Highgate Infrastructure Changes: Aging Pipes at Risk

City of Unley · Council intelligence · Last updated April 2026

From the minutes

“CONSERVATION GRANTS 2025/2026 - SECOND ROUND... Council approve a Conservation Grant of $2,227.00 for maintenance pruning of a significant tree at 35 Carlton Street, Highgate.”

Full Council, 23 March 2026

Arborists working on a big established tree on Carlton Street means root disturbance is a real possibility — and in a street with older clay sewer pipes, that's worth watching. If you're on or near Carlton Street and your drains start running slow after this work kicks off, don't wait on it.

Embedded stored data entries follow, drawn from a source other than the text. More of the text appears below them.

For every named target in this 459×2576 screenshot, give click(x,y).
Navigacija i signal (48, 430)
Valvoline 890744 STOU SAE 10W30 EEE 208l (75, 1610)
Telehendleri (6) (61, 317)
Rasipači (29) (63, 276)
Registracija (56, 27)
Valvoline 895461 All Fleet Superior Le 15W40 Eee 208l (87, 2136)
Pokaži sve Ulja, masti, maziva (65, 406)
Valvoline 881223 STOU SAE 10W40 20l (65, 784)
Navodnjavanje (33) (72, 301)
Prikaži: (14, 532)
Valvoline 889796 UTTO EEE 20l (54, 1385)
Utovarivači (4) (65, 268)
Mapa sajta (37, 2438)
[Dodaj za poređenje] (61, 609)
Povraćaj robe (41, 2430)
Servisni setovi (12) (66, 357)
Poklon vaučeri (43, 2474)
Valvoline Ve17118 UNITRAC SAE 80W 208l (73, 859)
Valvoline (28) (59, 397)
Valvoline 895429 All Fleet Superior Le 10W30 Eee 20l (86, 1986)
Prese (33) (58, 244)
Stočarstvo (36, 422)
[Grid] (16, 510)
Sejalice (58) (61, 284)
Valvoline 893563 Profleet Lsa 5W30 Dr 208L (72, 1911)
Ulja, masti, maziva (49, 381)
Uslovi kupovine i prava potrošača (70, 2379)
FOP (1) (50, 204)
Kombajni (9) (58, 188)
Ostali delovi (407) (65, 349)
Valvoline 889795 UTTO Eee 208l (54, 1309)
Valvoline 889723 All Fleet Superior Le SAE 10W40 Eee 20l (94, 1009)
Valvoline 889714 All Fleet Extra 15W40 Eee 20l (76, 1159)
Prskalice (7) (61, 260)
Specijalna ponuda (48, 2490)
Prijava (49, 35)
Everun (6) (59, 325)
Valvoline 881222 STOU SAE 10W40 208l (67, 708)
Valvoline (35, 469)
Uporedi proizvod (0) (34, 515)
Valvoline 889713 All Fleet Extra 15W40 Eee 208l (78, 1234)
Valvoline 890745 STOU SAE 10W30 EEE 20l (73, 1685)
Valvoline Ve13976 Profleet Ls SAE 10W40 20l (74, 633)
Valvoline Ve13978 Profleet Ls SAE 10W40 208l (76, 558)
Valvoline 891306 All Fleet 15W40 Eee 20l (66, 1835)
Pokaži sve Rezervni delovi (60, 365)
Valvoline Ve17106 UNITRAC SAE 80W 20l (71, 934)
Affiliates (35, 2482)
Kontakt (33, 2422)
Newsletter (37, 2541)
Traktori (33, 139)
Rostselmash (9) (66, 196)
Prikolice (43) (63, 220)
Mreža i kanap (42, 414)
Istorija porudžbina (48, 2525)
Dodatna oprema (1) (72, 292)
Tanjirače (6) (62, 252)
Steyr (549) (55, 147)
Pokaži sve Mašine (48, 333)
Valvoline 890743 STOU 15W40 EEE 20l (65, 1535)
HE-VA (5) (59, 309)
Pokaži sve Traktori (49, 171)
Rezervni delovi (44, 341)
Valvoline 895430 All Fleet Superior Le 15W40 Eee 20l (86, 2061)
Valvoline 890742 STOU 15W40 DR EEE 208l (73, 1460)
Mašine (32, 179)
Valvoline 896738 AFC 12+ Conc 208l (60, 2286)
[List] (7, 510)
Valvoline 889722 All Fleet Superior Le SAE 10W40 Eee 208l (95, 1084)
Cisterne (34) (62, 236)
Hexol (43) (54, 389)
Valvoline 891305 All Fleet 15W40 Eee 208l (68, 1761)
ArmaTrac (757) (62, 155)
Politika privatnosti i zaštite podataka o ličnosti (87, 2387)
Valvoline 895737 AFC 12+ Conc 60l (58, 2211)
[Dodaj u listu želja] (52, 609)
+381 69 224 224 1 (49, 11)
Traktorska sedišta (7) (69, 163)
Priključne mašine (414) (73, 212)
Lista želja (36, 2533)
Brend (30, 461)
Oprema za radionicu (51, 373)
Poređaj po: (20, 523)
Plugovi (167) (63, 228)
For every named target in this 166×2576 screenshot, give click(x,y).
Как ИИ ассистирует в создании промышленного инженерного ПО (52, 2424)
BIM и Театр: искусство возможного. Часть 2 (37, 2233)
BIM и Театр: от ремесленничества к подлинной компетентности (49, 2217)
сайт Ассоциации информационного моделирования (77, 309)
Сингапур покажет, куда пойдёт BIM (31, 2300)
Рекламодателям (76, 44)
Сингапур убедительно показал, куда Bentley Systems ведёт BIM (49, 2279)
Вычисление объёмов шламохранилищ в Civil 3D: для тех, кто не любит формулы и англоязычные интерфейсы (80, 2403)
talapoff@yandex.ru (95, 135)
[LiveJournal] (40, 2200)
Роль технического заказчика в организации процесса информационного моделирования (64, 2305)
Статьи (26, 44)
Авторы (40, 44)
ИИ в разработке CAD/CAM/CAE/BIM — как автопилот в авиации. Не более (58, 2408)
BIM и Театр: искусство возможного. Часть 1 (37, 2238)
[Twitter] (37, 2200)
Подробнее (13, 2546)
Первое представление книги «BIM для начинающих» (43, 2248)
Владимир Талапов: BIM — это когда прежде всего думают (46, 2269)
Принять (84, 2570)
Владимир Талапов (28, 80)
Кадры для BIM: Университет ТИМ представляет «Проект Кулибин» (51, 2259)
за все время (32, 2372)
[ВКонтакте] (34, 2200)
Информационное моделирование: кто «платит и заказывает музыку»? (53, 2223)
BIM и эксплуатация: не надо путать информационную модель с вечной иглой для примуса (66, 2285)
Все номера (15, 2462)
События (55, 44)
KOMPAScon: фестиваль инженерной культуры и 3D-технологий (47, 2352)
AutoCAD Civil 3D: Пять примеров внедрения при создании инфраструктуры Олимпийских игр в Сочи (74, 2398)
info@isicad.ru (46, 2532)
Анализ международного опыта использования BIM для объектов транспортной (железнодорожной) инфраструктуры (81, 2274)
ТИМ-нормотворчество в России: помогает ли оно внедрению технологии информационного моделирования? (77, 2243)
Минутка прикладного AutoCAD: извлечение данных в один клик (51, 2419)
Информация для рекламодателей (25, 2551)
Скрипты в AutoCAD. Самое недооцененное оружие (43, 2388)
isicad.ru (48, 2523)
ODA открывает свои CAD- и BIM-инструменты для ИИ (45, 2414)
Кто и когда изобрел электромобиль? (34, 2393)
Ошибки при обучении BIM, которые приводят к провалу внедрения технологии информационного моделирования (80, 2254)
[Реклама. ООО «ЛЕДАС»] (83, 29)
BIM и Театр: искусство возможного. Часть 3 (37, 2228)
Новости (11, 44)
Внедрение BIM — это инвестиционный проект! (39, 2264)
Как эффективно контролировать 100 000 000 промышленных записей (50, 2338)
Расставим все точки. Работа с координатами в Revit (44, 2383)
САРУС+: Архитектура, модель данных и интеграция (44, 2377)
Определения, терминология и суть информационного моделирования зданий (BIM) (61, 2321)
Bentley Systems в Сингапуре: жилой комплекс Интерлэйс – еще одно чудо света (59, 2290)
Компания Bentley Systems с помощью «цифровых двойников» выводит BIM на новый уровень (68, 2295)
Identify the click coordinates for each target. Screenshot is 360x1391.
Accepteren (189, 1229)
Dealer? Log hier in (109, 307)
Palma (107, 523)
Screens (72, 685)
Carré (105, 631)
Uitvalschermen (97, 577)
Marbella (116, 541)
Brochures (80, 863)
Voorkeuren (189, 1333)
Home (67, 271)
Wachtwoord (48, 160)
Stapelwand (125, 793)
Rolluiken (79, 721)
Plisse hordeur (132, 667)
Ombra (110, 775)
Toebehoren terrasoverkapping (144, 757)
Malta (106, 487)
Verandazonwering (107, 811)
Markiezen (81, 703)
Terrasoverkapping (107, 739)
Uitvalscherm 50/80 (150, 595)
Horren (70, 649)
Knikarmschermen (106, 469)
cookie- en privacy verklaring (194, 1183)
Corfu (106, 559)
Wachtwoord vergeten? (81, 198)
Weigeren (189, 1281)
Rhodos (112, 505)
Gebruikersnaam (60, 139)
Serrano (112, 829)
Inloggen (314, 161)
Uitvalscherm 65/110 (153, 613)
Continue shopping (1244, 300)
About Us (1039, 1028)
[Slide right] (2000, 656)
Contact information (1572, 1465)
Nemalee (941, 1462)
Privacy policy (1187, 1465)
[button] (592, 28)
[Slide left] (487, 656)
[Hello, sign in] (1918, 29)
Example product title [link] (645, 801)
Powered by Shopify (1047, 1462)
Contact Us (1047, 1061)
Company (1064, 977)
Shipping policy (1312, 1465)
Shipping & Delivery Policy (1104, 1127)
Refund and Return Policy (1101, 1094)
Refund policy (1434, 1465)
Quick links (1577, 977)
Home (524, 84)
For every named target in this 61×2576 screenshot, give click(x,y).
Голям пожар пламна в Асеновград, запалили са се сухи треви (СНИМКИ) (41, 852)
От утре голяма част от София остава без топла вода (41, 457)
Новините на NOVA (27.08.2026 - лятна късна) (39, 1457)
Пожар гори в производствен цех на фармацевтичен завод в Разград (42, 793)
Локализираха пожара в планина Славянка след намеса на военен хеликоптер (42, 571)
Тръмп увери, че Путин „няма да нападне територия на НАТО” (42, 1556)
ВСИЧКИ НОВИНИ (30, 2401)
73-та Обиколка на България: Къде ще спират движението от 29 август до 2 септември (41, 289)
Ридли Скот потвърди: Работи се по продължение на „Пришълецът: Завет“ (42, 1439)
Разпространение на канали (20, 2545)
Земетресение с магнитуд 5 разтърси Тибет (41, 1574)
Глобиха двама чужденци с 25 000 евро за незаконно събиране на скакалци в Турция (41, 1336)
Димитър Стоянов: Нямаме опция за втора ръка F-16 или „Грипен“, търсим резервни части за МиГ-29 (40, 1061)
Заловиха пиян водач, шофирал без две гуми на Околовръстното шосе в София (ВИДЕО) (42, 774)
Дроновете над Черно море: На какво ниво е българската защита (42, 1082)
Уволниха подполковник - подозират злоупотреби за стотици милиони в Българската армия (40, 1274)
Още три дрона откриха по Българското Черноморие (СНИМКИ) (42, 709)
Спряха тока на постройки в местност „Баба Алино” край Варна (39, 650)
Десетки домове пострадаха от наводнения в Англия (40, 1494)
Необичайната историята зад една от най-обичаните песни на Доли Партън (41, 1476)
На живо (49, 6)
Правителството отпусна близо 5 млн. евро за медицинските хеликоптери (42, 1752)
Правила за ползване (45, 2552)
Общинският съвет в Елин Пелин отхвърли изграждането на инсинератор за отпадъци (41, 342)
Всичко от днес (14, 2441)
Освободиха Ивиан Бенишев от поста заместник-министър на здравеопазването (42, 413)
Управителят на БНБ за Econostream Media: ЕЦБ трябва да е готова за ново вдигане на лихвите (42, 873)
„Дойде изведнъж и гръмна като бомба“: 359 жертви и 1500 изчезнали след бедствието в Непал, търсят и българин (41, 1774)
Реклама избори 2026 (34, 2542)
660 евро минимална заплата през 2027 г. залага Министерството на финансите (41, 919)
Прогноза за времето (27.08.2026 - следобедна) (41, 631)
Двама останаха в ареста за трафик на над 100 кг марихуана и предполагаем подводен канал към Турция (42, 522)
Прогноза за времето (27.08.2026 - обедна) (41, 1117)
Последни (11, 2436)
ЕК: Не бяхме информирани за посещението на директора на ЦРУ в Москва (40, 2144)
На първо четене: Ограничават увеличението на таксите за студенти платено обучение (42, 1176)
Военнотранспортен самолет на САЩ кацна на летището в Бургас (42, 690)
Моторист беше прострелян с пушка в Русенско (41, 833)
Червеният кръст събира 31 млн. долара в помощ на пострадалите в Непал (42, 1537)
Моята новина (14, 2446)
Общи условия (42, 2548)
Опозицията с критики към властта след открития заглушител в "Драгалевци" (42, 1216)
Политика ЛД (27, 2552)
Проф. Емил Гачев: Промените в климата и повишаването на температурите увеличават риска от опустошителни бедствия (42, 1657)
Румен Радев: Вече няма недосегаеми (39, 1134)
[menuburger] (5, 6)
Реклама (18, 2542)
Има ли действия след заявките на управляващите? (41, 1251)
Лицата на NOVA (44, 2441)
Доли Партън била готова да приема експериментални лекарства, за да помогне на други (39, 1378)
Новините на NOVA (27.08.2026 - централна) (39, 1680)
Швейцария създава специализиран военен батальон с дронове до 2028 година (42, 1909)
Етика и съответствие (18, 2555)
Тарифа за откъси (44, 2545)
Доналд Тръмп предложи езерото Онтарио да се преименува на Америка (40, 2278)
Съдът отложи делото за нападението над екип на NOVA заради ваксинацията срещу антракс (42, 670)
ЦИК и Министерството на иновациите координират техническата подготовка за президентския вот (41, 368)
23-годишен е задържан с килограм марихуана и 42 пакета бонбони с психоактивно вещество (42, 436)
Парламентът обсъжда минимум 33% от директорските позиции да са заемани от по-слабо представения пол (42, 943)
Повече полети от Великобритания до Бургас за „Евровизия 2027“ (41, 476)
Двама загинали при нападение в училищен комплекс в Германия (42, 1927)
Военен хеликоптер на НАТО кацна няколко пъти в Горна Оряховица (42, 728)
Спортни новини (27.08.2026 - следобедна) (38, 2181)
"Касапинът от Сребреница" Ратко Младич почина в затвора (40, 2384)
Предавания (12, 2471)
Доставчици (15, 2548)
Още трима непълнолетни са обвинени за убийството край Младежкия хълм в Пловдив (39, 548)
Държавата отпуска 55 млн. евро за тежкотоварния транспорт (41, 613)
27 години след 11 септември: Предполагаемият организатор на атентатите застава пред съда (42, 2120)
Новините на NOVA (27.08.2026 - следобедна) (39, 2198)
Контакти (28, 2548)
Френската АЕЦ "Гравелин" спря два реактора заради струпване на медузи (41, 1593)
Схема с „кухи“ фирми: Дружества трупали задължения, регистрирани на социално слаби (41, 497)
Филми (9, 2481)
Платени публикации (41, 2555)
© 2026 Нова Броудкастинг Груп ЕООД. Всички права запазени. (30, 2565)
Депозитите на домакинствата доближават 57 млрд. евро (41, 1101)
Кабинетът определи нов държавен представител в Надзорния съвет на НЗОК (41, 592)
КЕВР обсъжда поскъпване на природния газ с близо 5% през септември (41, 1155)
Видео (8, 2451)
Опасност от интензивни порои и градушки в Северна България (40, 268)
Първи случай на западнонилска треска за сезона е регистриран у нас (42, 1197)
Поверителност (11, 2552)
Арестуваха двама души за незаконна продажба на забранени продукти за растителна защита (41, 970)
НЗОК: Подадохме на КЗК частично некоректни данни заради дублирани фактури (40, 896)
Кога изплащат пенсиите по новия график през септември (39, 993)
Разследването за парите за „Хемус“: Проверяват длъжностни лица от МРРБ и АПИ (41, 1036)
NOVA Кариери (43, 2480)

“Administration work with staff from the City of Adelaide and the City of Burnside to investigate the provision of improved walking and cycling infrastructure along the southern boundary of the Adelaide Park Lands fronting Greenhill Road from Anzac Highway to Fullarton Road.”

Full Council, 23 March 2026

Greenhill Road runs right along Highgate's northern edge. When councils start investigating footpath and cycling upgrades on a busy road like that, groundworks follow — and groundworks near the boundary mean potential disruption to older mains and stormwater infrastructure feeding into the suburb. Keep an eye on it.

About this area

Highgate is a quiet pocket of Unley with older housing stock — which means ageing clay pipes, cast iron connections, and hot water units that have been running on borrowed time. Council is currently looking at infrastructure changes along Greenhill Road, which cuts close to the suburb and can put pressure on older services nearby when the digging starts. There's also arborist work approved for Carlton Street — tree roots and old pipes in the same street is a combination worth knowing about.

Highgate's housing era — late 50s through 70s — means you're almost certainly dealing with clay sewer lines, cast iron, or galvanised steel. Those materials did their job, but they're not young anymore. If you're seeing slow drains, wet patches in the yard, or backing up water after rain, tree roots and silt are the usual culprits. Start by checking whether you're on a shared or single sewer line and how old the spouting is — stormwater flooding the system is easier to rule out than you'd think. When Council's digging around Greenhill Road or arborists are working Carlton Street, older water and sewer lines nearby get jostled. Pressure spikes, new leaks in weak spots, blockages that shift. If you're in Highgate and something goes wrong mid-work, it's not always random — infrastructure activity matters. Check whether any council projects are scheduled near your street before you assume it's just old age.